### TASK REQUIREMENTS
Extract all of the data and reproduce it precisely.

### Collected data entries
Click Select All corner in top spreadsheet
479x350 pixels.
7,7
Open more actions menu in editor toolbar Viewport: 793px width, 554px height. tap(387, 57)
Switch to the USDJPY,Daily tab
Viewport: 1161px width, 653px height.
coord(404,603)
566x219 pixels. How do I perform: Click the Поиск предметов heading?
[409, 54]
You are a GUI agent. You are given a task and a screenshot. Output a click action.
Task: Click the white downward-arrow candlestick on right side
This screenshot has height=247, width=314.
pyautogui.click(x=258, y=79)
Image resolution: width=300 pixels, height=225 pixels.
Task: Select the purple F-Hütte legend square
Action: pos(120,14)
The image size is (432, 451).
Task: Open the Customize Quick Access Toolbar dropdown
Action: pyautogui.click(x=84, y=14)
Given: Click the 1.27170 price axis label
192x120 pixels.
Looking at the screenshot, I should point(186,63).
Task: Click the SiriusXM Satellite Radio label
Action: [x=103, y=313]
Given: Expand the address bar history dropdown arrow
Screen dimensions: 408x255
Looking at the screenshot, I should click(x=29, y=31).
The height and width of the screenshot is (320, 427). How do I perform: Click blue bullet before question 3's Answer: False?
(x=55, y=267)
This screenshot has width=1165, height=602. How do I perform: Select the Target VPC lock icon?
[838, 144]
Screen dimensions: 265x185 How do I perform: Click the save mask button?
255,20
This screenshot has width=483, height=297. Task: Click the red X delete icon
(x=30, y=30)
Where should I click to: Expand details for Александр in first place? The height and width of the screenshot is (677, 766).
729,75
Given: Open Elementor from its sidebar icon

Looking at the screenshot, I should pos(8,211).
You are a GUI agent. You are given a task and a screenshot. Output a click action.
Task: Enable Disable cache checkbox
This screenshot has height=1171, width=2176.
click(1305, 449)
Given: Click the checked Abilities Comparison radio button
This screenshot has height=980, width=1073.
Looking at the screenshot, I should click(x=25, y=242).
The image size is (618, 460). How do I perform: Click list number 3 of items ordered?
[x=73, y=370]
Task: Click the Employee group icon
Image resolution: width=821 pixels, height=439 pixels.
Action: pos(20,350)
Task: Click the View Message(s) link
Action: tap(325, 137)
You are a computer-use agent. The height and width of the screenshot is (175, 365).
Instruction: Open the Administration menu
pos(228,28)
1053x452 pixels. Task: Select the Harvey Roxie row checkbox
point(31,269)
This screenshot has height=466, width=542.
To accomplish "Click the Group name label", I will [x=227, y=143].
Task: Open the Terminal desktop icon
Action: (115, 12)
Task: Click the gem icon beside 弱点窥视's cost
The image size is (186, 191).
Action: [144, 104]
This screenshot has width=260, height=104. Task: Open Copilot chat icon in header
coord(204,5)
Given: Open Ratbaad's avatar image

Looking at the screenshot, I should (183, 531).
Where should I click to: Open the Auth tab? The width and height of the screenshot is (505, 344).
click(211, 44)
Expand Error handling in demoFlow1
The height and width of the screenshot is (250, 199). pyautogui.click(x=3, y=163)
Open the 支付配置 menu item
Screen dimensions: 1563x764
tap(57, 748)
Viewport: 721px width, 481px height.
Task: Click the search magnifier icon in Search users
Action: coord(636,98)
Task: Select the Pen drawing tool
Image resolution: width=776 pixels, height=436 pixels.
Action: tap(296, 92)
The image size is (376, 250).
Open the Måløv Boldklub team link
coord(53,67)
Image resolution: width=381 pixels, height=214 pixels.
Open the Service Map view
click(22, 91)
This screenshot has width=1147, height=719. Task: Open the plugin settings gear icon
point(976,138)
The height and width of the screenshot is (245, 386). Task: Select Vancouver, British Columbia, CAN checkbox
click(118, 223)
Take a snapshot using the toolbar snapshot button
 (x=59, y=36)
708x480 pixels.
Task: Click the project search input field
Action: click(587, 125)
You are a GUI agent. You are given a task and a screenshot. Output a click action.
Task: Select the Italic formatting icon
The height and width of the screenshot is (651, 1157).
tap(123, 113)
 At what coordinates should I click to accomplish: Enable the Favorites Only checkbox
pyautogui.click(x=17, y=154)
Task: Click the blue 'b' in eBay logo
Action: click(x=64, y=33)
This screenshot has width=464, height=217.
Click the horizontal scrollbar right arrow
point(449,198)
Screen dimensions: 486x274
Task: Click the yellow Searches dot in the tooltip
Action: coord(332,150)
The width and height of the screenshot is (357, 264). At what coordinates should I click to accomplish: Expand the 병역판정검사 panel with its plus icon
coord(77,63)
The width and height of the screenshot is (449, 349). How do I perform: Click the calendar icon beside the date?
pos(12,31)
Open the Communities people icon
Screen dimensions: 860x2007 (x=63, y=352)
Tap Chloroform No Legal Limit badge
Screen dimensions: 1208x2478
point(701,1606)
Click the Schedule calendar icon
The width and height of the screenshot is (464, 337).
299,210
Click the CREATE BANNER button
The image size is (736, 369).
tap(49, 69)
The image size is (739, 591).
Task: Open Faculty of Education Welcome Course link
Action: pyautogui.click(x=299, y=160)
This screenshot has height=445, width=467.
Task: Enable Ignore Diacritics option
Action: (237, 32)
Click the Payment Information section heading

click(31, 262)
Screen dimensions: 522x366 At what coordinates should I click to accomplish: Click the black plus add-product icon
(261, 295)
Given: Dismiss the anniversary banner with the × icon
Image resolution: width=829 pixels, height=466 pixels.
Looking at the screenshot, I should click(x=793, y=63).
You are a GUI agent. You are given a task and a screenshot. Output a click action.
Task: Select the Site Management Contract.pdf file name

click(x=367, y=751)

### OUTPUT OF THE TASK
Click Select All corner in top spreadsheet
479x350 pixels.
7,7
Open more actions menu in editor toolbar Viewport: 793px width, 554px height. tap(387, 57)
Switch to the USDJPY,Daily tab
Viewport: 1161px width, 653px height.
coord(404,603)
566x219 pixels. How do I perform: Click the Поиск предметов heading?
[409, 54]
You are a GUI agent. You are given a task and a screenshot. Output a click action.
Task: Click the white downward-arrow candlestick on right side
This screenshot has height=247, width=314.
pyautogui.click(x=258, y=79)
Image resolution: width=300 pixels, height=225 pixels.
Task: Select the purple F-Hütte legend square
Action: pos(120,14)
The image size is (432, 451).
Task: Open the Customize Quick Access Toolbar dropdown
Action: pyautogui.click(x=84, y=14)
Given: Click the 1.27170 price axis label
192x120 pixels.
Looking at the screenshot, I should point(186,63).
Task: Click the SiriusXM Satellite Radio label
Action: [x=103, y=313]
Given: Expand the address bar history dropdown arrow
Screen dimensions: 408x255
Looking at the screenshot, I should click(x=29, y=31).
The height and width of the screenshot is (320, 427). How do I perform: Click blue bullet before question 3's Answer: False?
(x=55, y=267)
This screenshot has width=1165, height=602. How do I perform: Select the Target VPC lock icon?
[838, 144]
Screen dimensions: 265x185 How do I perform: Click the save mask button?
255,20
This screenshot has width=483, height=297. Task: Click the red X delete icon
(x=30, y=30)
Where should I click to: Expand details for Александр in first place? The height and width of the screenshot is (677, 766).
729,75
Given: Open Elementor from its sidebar icon

Looking at the screenshot, I should pos(8,211).
You are a GUI agent. You are given a task and a screenshot. Output a click action.
Task: Enable Disable cache checkbox
This screenshot has height=1171, width=2176.
click(1305, 449)
Given: Click the checked Abilities Comparison radio button
This screenshot has height=980, width=1073.
Looking at the screenshot, I should click(x=25, y=242).
The image size is (618, 460). How do I perform: Click list number 3 of items ordered?
[x=73, y=370]
Task: Click the Employee group icon
Image resolution: width=821 pixels, height=439 pixels.
Action: pos(20,350)
Task: Click the View Message(s) link
Action: tap(325, 137)
You are a computer-use agent. The height and width of the screenshot is (175, 365).
Instruction: Open the Administration menu
pos(228,28)
1053x452 pixels. Task: Select the Harvey Roxie row checkbox
point(31,269)
This screenshot has height=466, width=542.
To accomplish "Click the Group name label", I will [x=227, y=143].
Task: Open the Terminal desktop icon
Action: (115, 12)
Task: Click the gem icon beside 弱点窥视's cost
The image size is (186, 191).
Action: [144, 104]
This screenshot has width=260, height=104. Task: Open Copilot chat icon in header
coord(204,5)
Given: Open Ratbaad's avatar image

Looking at the screenshot, I should (183, 531).
Where should I click to: Open the Auth tab? The width and height of the screenshot is (505, 344).
click(211, 44)
Expand Error handling in demoFlow1
The height and width of the screenshot is (250, 199). pyautogui.click(x=3, y=163)
Open the 支付配置 menu item
Screen dimensions: 1563x764
tap(57, 748)
Viewport: 721px width, 481px height.
Task: Click the search magnifier icon in Search users
Action: coord(636,98)
Task: Select the Pen drawing tool
Image resolution: width=776 pixels, height=436 pixels.
Action: tap(296, 92)
The image size is (376, 250).
Open the Måløv Boldklub team link
coord(53,67)
Image resolution: width=381 pixels, height=214 pixels.
Open the Service Map view
click(22, 91)
This screenshot has width=1147, height=719. Task: Open the plugin settings gear icon
point(976,138)
The height and width of the screenshot is (245, 386). Task: Select Vancouver, British Columbia, CAN checkbox
click(118, 223)
Take a snapshot using the toolbar snapshot button
 (x=59, y=36)
708x480 pixels.
Task: Click the project search input field
Action: click(587, 125)
You are a GUI agent. You are given a task and a screenshot. Output a click action.
Task: Select the Italic formatting icon
The height and width of the screenshot is (651, 1157).
tap(123, 113)
 At what coordinates should I click to accomplish: Enable the Favorites Only checkbox
pyautogui.click(x=17, y=154)
Task: Click the blue 'b' in eBay logo
Action: click(x=64, y=33)
This screenshot has width=464, height=217.
Click the horizontal scrollbar right arrow
point(449,198)
Screen dimensions: 486x274
Task: Click the yellow Searches dot in the tooltip
Action: coord(332,150)
The width and height of the screenshot is (357, 264). At what coordinates should I click to accomplish: Expand the 병역판정검사 panel with its plus icon
coord(77,63)
The width and height of the screenshot is (449, 349). How do I perform: Click the calendar icon beside the date?
pos(12,31)
Open the Communities people icon
Screen dimensions: 860x2007 (x=63, y=352)
Tap Chloroform No Legal Limit badge
Screen dimensions: 1208x2478
point(701,1606)
Click the Schedule calendar icon
The width and height of the screenshot is (464, 337).
299,210
Click the CREATE BANNER button
The image size is (736, 369).
tap(49, 69)
The image size is (739, 591).
Task: Open Faculty of Education Welcome Course link
Action: pyautogui.click(x=299, y=160)
This screenshot has height=445, width=467.
Task: Enable Ignore Diacritics option
Action: (237, 32)
Click the Payment Information section heading

click(31, 262)
Screen dimensions: 522x366 At what coordinates should I click to accomplish: Click the black plus add-product icon
(261, 295)
Given: Dismiss the anniversary banner with the × icon
Image resolution: width=829 pixels, height=466 pixels.
Looking at the screenshot, I should click(x=793, y=63).
You are a GUI agent. You are given a task and a screenshot. Output a click action.
Task: Select the Site Management Contract.pdf file name

click(x=367, y=751)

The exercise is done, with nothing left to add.